There are a number of other ‘mature’ ego defence mechanisms like sublimation. Altruism, for example, is (contentiously) thought of as a form of sublimation in which a person copes with his anxiety by stepping outside himself and helping others. By focusing on the needs of others, people in altruistic careers such as nursing or teaching may be able to push their needs into the background. Similarly, people who care for a disabled or elderly person may experience profound anxiety and distress once this role is removed from them.

Another mature ego defence mechanism is humour. By seeing the absurd or ridiculous aspect of an emotion, event, or situation, a person is able to put it into its proper context and thereby to diffuse the anxiety that it provokes in him. If human beings laugh so much, this is no doubt because they have the most developed unconscious in the animal kingdom, and Freud himself famously noted that ‘there is no such thing as a joke’. The things that people laugh about most are their errors and inadequacies, and the difficult challenges that they face such as personal identity, social and sexual relationships, and death.
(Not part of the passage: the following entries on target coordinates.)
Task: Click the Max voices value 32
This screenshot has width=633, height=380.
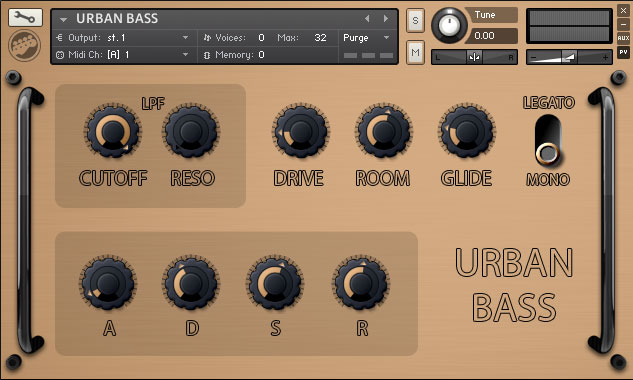Action: click(x=321, y=38)
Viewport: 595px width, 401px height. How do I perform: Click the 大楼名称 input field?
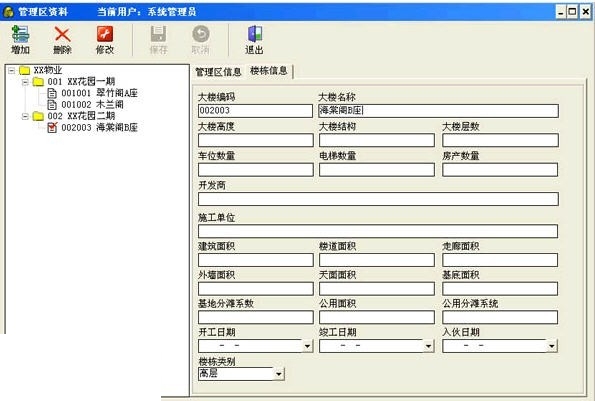pos(438,111)
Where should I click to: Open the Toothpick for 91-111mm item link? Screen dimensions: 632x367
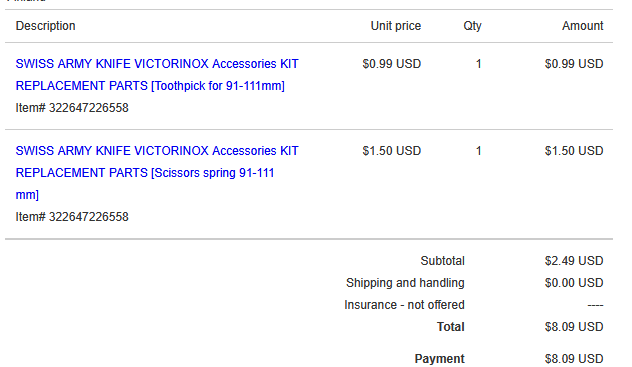[x=157, y=75]
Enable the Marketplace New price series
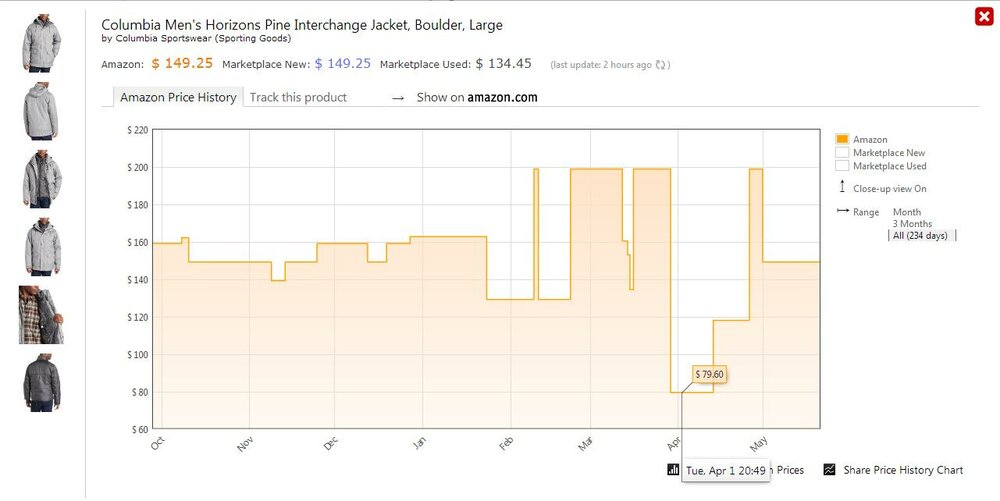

Further up the scale of mature ego defence mechanisms is ascetism, which involves denying the importance of what people normally fear and strive for, and so denying the very grounds for anxiety. The Austrian psychoanalyst Wilhelm Stekel (1868–1940) felt that ‘anxiety is fear of one’s self’; if the importance of the self can be denied, so too can the grounds for anxiety. If people in modern societies are more anxious than people from another time or people from traditional societies, this is perhaps because of the undue emphasis that modern societies place on the self. In the Bhagavad Gita, the Hindu ‘Song of God’, the god Krishna appears to the archer Arjuna in the midst of the battlefield of Kurukshetra and tells him not to give up but to do his duty and fight on. In either case, all the men on the battlefield are one day condemned to die – as are all men. Their deaths are trivial, because the spirit in them, their human essence, does not depend on their particular forms or incarnations for its continued existence. Krishna says, ‘When one sees eternity in things that pass away and infinity in finite things, then one has pure knowledge.’

There has never been a time when you and I have not existed, nor will there be a time when we will cease to exist (…) the wise are not deluded by these changes.

– Bhagavad Gita

Arguably the most mature of all ego defence mechanisms is anticipation. Anticipation involves finding self-knowledge and, like the blind prophet Teiresias, using this self-knowledge to predict or ‘anticipate’ our feelings and reactions. In the Ancient World the greatest of all the oracles was the oracle at Delphi, and inscribed on the forecourt of the temple of Apollo at Delphi was a simple two-word command.

Γνῶθι σεαυτόν

‘Know thyself.’

Adapted from The Meaning of Madness.